최소 충분 표현 학습을 통한 LLM용 도메인 특화 데이터 합성

초록

대규모 언어 모델은 범용 능력에서 놀라운 진전을 보여주었으며, 도메인 특화 데이터에 대한 미세 조정을 통해 특정 분야에서도 강력한 성능을 달성할 수 있다. 그러나 대상 도메인에 대한 고품질 데이터를 확보하는 것은 여전히 중요한 과제로 남아 있다. 기존의 데이터 합성 접근법은 연역적 패러다임을 따르며, 자연어로 표현된 명시적인 도메인 설명과 세심한 프롬프트 엔지니어링에 크게 의존하기 때문에, 도메인을 설명하거나 공식적으로 기술하기 어려운 실제 시나리오에서의 적용 가능성이 제한된다. 본 연구에서는 귀납적 패러다임을 통해 덜 탐구된 도메인 특화 데이터 합성 문제를 다룬다. 이 패러다임에서는 대상 도메인이 오직 참조 예제 집합으로만 정의되며, 특히 도메인 특성을 자연어로 표현하기 어려운 경우에 해당한다. 우리는 DOMINO라는 새로운 프레임워크를 제안한다. 이는 참조 샘플로부터 최소 충분 도메인 표현을 학습하고, 이를 활용하여 도메인에 부합하는 합성 데이터 생성을 안내한다. DOMINO는 프롬프트 튜닝과 대비적 분리 목표를 통합하여 도메인 수준의 패턴을 샘플 특이적 노이즈와 분리함으로써, 핵심 도메인 특성을 보존하면서 과적합을 완화한다. 이론적으로, DOMINO가 합성 데이터 분포의 지지 집합을 확장하여 더 큰 다양성을 보장함을 증명한다. 실증적으로, 도메인 정의가 암시적인 도전적인 코딩 벤치마크에서, DOMINO로 합성된 데이터로 미세 조정한 결과, 강력한 명령어 튜닝된 백본 대비 Pass@1 정확도가 최대 4.63% 향상되어 그 효과성과 견고성을 입증한다. 이 연구는 도메인 특화 데이터 합성을 위한 새로운 패러다임을 확립하여, 수동 프롬프트 설계나 자연어 도메인 사양 없이도 실용적이고 확장 가능한 도메인 적응을 가능하게 한다.

English

Large Language Models have demonstrated remarkable progress in general-purpose capabilities and can achieve strong performance in specific domains through fine-tuning on domain-specific data. However, acquiring high-quality data for target domains remains a significant challenge.
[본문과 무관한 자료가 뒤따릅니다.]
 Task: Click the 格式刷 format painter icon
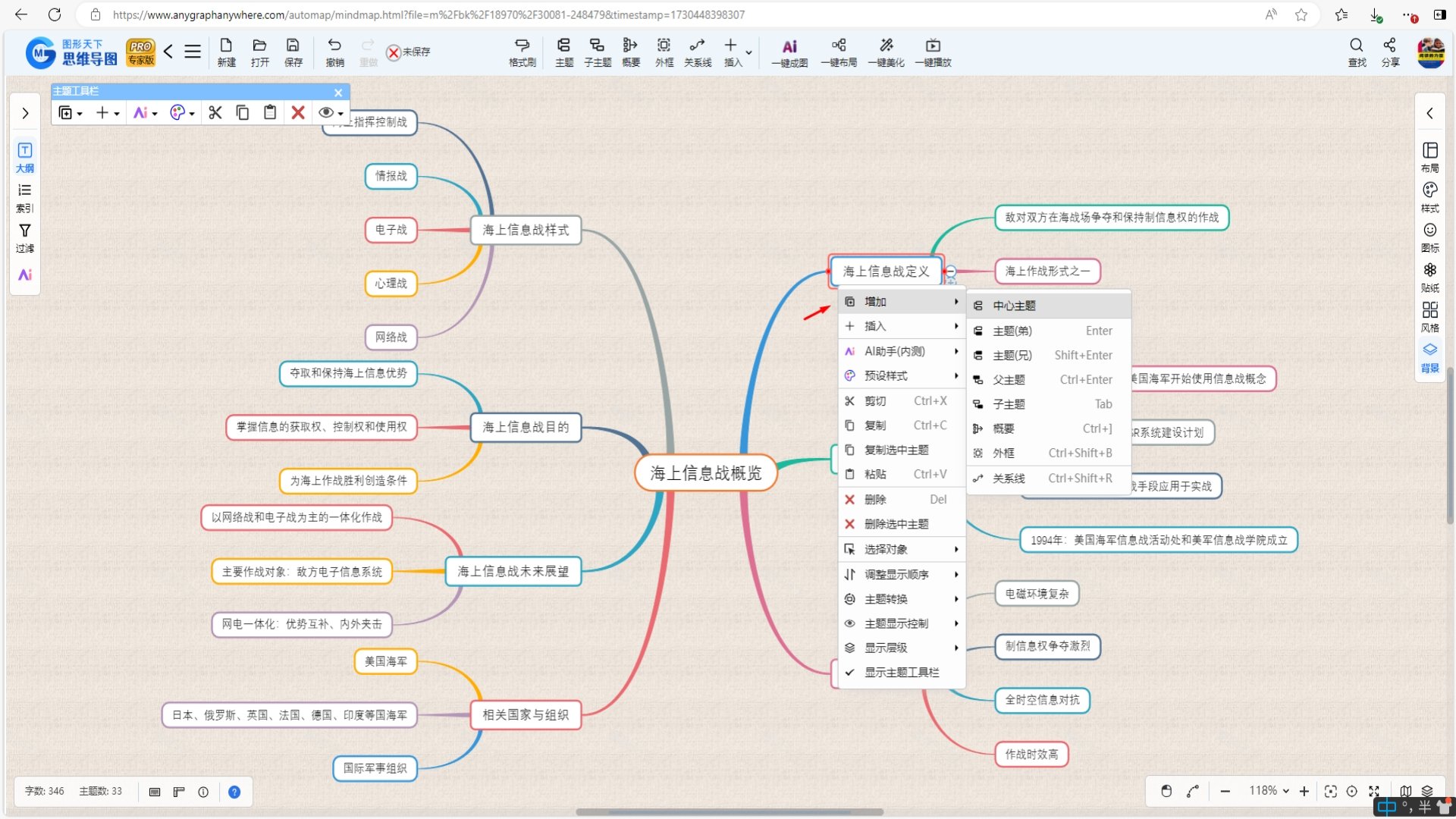522,52
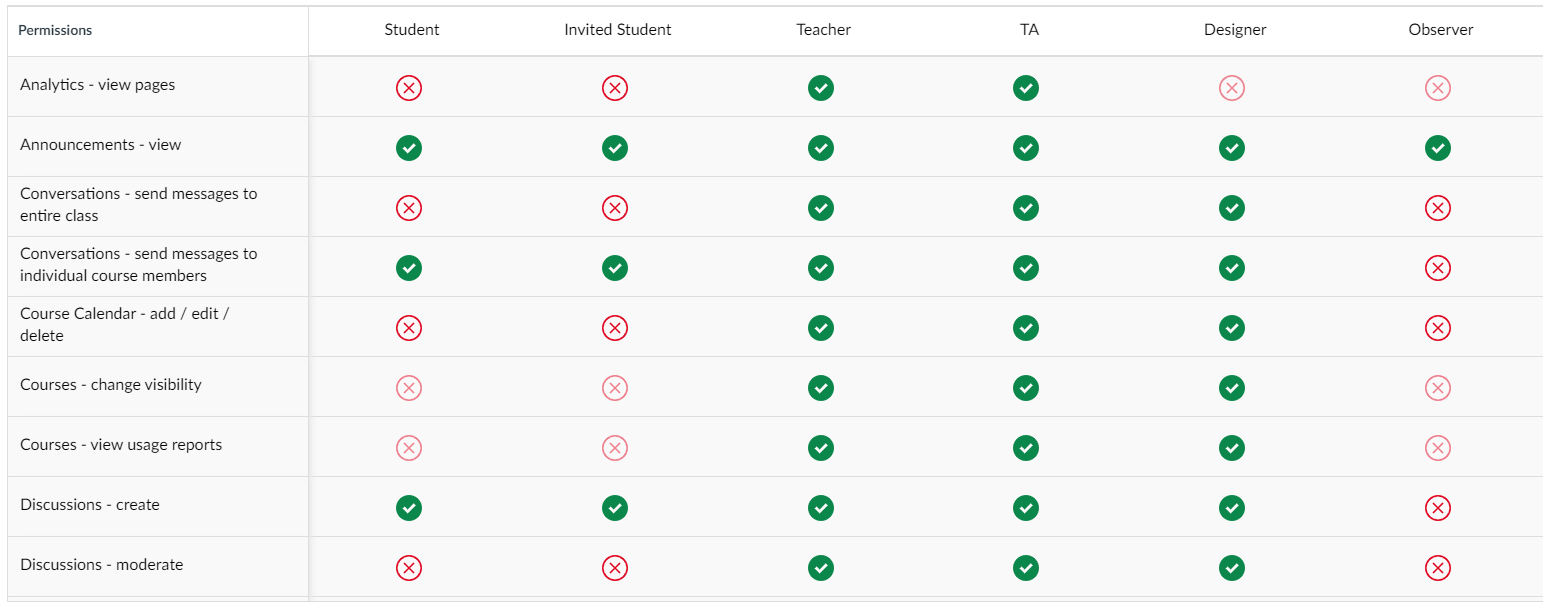The width and height of the screenshot is (1543, 602).
Task: Toggle Student permission for Discussions - moderate
Action: (x=408, y=568)
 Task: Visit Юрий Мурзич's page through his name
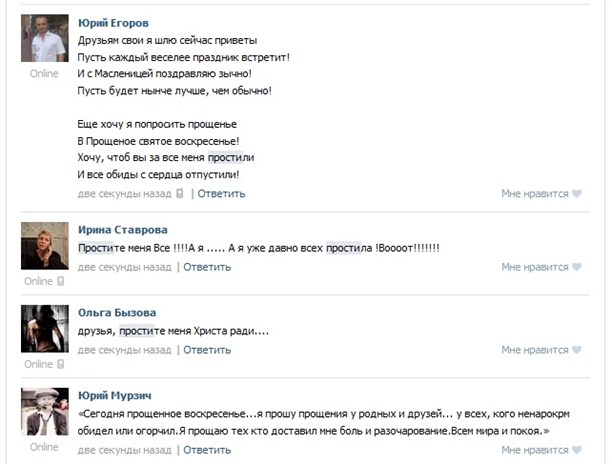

Existing data synthesis approaches follow a deductive paradigm, heavily relying on explicit domain descriptions expressed in natural language and careful prompt engineering, limiting their applicability in real-world scenarios where domains are difficult to describe or formally articulate. In this work, we tackle the underexplored problem of domain-specific data synthesis through an inductive paradigm, where the target domain is defined only through a set of reference examples, particularly when domain characteristics are difficult to articulate in natural language. We propose a novel framework, DOMINO, that learns a minimal sufficient domain representation from reference samples and leverages it to guide the generation of domain-aligned synthetic data. DOMINO integrates prompt tuning with a contrastive disentanglement objective to separate domain-level patterns from sample-specific noise, mitigating overfitting while preserving core domain characteristics. Theoretically, we prove that DOMINO expands the support of the synthetic data distribution, ensuring greater diversity. Empirically, on challenging coding benchmarks where domain definitions are implicit, fine-tuning on data synthesized by DOMINO improves Pass@1 accuracy by up to 4.63\% over strong, instruction-tuned backbones, demonstrating its effectiveness and robustness. This work establishes a new paradigm for domain-specific data synthesis, enabling practical and scalable domain adaptation without manual prompt design or natural language domain specifications.